— START —

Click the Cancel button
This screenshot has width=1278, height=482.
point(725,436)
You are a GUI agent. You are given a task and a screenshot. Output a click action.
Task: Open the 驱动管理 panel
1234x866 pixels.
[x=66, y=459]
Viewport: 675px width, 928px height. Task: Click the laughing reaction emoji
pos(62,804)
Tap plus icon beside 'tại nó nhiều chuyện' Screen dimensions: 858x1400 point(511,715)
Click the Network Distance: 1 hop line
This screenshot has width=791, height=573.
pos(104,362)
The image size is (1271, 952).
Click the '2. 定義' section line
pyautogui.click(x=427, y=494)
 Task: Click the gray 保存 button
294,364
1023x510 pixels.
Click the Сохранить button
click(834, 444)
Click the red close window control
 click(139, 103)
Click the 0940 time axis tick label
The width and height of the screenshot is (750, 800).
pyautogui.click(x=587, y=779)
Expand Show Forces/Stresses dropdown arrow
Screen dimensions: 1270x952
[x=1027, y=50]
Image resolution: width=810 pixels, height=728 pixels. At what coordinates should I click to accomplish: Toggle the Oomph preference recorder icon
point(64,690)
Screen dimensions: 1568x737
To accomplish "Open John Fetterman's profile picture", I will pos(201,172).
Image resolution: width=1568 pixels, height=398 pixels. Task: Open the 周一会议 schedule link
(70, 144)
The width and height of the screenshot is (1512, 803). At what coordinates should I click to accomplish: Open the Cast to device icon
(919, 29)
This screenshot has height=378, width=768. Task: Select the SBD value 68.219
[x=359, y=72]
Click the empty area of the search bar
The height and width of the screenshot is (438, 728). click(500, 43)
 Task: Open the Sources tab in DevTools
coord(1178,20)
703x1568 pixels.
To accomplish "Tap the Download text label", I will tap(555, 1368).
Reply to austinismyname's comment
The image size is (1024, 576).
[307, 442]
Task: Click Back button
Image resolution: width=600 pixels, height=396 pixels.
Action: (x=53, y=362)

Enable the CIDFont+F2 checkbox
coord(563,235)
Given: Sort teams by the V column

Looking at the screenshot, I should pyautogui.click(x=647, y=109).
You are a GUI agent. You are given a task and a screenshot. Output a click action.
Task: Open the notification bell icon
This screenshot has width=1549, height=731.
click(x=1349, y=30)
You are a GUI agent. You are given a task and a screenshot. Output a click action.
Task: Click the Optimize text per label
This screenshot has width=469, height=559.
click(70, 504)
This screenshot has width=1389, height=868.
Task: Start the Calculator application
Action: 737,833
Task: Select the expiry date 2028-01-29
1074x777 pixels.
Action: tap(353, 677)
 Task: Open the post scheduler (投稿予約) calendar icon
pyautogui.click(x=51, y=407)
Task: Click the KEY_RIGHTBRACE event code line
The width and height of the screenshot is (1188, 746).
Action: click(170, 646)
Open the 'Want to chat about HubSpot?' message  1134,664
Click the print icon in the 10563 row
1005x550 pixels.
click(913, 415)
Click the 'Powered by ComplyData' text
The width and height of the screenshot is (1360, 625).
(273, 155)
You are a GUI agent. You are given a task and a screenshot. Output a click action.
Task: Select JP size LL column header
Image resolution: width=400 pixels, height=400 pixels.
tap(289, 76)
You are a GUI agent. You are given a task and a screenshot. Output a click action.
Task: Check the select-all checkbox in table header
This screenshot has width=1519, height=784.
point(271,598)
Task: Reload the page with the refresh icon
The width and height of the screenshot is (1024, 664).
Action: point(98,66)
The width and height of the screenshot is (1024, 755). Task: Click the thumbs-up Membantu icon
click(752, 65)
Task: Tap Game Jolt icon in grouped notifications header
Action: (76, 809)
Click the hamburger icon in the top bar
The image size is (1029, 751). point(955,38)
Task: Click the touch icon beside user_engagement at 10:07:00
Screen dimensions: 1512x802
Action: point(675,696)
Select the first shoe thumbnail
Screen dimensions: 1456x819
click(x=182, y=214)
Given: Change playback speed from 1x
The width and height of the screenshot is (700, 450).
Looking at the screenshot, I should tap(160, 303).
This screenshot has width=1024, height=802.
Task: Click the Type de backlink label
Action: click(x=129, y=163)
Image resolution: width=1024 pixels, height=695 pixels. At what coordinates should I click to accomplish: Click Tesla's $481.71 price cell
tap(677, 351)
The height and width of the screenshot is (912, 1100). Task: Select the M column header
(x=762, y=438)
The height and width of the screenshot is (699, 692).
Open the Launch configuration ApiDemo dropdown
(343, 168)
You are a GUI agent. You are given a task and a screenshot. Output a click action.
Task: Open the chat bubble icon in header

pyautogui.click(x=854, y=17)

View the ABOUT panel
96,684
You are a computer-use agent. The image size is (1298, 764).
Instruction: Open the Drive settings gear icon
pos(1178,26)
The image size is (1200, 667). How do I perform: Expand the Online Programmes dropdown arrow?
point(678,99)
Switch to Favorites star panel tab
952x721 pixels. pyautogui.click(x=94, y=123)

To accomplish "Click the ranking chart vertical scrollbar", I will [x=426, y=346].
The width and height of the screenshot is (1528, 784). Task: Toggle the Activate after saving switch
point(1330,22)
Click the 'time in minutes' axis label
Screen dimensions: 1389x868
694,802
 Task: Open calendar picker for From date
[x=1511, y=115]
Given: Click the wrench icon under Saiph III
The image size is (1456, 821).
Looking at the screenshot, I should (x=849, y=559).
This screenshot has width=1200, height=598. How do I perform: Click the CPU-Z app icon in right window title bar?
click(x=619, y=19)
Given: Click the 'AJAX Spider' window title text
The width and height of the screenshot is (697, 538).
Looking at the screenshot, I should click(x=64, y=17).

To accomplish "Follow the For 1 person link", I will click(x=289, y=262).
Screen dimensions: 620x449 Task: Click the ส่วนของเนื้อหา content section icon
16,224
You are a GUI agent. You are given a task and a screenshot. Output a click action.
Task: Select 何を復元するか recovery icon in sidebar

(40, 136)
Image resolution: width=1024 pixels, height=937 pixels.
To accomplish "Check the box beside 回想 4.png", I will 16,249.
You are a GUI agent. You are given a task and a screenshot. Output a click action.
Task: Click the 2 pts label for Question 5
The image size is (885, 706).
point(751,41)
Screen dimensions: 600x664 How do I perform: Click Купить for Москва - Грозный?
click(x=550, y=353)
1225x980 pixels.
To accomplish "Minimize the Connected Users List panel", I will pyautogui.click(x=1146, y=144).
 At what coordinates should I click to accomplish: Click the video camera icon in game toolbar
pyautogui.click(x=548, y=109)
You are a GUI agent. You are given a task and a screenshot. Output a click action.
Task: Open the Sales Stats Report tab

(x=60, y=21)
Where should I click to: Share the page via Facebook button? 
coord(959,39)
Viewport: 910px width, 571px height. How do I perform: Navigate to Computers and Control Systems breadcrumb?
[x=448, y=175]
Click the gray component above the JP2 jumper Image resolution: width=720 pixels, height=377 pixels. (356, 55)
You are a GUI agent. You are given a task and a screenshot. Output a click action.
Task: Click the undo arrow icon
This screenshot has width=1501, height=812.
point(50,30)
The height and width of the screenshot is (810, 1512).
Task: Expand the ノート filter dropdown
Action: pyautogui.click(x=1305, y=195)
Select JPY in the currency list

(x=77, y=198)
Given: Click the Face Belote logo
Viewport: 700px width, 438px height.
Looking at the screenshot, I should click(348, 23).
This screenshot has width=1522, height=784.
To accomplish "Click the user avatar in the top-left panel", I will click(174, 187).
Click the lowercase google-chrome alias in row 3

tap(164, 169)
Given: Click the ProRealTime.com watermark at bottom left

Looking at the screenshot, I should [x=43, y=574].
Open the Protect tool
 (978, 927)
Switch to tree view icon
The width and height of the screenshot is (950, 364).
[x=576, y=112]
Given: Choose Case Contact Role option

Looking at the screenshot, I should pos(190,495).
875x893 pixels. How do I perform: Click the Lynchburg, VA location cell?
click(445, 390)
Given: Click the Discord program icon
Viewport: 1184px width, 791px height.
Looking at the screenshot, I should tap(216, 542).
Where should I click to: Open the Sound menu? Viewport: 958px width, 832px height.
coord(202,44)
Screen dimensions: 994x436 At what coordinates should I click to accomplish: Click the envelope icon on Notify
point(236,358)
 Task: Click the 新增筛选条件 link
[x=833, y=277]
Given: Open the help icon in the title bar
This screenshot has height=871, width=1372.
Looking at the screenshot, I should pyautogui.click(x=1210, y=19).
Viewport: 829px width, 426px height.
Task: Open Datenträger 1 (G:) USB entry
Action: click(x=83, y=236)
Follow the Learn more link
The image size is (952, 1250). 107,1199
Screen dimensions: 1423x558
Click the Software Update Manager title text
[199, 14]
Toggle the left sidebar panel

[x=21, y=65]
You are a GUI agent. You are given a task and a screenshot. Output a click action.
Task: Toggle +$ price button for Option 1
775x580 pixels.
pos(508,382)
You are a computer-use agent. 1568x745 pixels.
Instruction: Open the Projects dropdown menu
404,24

— END —

* YOUR GOAL: Update the data in the stretch from the line containing "Screen dimensions: 994x436" through the line containing "[x=833, y=277]", swapping "envelope" for "mail" and keeping everything else the same.

* TASK OUTPUT:
Screen dimensions: 994x436 At what coordinates should I click to accomplish: Click the mail icon on Notify
point(236,358)
 Task: Click the 新增筛选条件 link
[x=833, y=277]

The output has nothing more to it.